Written exercise A:
Write out the whole post on comparing Poisson and quasi-Poisson models, word for word.

===

[R-sig-eco] R-sig-ecology Digest, Vol 19, Issue 2

Peter Solymos solymos at ualberta.ca
Fri Oct 2 18:23:24 CEST 2009


Dear All,

I admit that overdispersion can be a problem. But you can't compare
Poisson with quasi-Poisson based on logLik, because the likelihood is
not defined for quasi* models. The quasi-likelihood can be maximized
to get the dispersion parameter, but coefficients are the same, only
SE's and p-values are corrected:

## some random data
y<-rpois(100, 3)
x<-rnorm(100)
## GLMs
m1 <- glm(y~x,family=poisson)
m2 <- glm(y~x,family=quasipoisson)
## coefficients are equal
all.equal(coef(m1), coef(m2))
## SE's are not
rbind(pois=coef(summary(m1))[,2], qpois=coef(summary(m2))[,2])

===

Written exercise B:
Revise a stretch of the records: begin at the line that has "Sociales (27, 2212)" and stop after the line that has "Changelog (39, 2341)". Give only those lines, with "Farándula" changed to "Espectáculos" and everything else unchanged.

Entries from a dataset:

===

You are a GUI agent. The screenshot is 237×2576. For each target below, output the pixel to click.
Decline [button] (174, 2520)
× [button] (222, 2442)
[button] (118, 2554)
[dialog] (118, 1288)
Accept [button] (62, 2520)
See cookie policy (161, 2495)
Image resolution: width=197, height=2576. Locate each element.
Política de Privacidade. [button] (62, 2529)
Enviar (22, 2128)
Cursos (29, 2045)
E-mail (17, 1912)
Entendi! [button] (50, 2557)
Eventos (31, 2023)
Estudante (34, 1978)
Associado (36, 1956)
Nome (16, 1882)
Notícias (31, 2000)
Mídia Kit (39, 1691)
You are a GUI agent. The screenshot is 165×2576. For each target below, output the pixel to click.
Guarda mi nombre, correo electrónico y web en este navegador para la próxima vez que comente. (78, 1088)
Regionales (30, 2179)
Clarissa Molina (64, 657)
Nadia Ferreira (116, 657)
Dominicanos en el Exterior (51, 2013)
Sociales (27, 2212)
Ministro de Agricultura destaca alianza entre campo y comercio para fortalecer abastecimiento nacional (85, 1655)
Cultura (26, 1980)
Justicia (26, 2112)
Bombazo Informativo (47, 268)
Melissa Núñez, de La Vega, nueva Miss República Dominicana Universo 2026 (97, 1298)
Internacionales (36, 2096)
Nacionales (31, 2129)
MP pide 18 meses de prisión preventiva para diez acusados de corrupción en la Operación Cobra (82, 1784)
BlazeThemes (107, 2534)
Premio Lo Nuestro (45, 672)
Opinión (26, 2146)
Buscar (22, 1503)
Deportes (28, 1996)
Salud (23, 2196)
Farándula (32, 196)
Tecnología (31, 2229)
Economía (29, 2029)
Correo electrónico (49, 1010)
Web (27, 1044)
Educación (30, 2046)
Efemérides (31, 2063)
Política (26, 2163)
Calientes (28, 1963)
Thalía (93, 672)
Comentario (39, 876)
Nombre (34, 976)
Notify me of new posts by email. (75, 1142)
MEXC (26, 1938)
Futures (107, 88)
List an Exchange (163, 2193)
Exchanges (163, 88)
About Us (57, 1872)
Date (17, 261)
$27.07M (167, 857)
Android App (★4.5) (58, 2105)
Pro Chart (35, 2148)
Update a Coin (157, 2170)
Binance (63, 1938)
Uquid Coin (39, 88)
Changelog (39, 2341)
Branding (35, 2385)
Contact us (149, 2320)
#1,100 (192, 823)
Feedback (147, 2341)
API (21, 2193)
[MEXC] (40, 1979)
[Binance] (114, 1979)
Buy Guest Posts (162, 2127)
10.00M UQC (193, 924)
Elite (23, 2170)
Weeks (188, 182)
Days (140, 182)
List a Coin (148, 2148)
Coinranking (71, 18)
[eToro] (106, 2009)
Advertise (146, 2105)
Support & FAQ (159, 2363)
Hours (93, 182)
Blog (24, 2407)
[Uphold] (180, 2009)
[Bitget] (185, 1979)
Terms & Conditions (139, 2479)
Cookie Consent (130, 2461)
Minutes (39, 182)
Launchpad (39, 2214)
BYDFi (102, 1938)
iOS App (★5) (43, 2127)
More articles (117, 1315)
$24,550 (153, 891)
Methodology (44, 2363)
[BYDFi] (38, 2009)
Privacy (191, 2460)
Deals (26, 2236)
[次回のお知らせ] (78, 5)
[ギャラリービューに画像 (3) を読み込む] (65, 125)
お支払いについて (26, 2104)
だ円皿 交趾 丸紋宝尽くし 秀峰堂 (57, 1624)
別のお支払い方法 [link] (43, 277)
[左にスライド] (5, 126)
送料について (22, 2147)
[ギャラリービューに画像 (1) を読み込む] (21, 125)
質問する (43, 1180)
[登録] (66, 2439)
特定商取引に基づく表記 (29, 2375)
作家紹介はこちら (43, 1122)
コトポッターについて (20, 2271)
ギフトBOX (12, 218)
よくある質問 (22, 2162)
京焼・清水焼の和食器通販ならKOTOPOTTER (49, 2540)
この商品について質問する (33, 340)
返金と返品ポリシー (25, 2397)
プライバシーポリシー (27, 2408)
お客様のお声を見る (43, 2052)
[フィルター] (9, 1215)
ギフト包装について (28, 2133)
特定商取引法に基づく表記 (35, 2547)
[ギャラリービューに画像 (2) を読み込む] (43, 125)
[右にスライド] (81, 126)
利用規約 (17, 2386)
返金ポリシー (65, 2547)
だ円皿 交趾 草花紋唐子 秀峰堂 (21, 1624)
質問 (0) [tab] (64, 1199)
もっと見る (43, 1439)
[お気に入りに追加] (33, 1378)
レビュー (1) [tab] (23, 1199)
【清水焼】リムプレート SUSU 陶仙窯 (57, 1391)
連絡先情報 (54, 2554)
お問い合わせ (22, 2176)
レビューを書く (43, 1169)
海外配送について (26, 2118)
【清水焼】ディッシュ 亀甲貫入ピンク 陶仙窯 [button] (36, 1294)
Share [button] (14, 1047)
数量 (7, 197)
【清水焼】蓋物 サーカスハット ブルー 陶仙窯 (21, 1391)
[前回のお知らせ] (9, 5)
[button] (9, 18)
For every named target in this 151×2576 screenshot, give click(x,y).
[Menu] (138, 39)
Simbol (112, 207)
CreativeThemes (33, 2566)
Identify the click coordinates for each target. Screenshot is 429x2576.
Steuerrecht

===

Exercise solution A:
[R-sig-eco] R-sig-ecology Digest, Vol 19, Issue 2

Peter Solymos solymos at ualberta.ca
Fri Oct 2 18:23:24 CEST 2009


Dear All,

I admit that overdispersion can be a problem. But you can't compare
Poisson with quasi-Poisson based on logLik, because the likelihood is
not defined for quasi* models. The quasi-likelihood can be maximized
to get the dispersion parameter, but coefficients are the same, only
SE's and p-values are corrected:

## some random data
y<-rpois(100, 3)
x<-rnorm(100)
## GLMs
m1 <- glm(y~x,family=poisson)
m2 <- glm(y~x,family=quasipoisson)
## coefficients are equal
all.equal(coef(m1), coef(m2))
## SE's are not
rbind(pois=coef(summary(m1))[,2], qpois=coef(summary(m2))[,2])

Exercise solution B:
Sociales (27, 2212)
Ministro de Agricultura destaca alianza entre campo y comercio para fortalecer abastecimiento nacional (85, 1655)
Cultura (26, 1980)
Justicia (26, 2112)
Bombazo Informativo (47, 268)
Melissa Núñez, de La Vega, nueva Miss República Dominicana Universo 2026 (97, 1298)
Internacionales (36, 2096)
Nacionales (31, 2129)
MP pide 18 meses de prisión preventiva para diez acusados de corrupción en la Operación Cobra (82, 1784)
BlazeThemes (107, 2534)
Premio Lo Nuestro (45, 672)
Opinión (26, 2146)
Buscar (22, 1503)
Deportes (28, 1996)
Salud (23, 2196)
Espectáculos (32, 196)
Tecnología (31, 2229)
Economía (29, 2029)
Correo electrónico (49, 1010)
Web (27, 1044)
Educación (30, 2046)
Efemérides (31, 2063)
Política (26, 2163)
Calientes (28, 1963)
Thalía (93, 672)
Comentario (39, 876)
Nombre (34, 976)
Notify me of new posts by email. (75, 1142)
MEXC (26, 1938)
Futures (107, 88)
List an Exchange (163, 2193)
Exchanges (163, 88)
About Us (57, 1872)
Date (17, 261)
$27.07M (167, 857)
Android App (★4.5) (58, 2105)
Pro Chart (35, 2148)
Update a Coin (157, 2170)
Binance (63, 1938)
Uquid Coin (39, 88)
Changelog (39, 2341)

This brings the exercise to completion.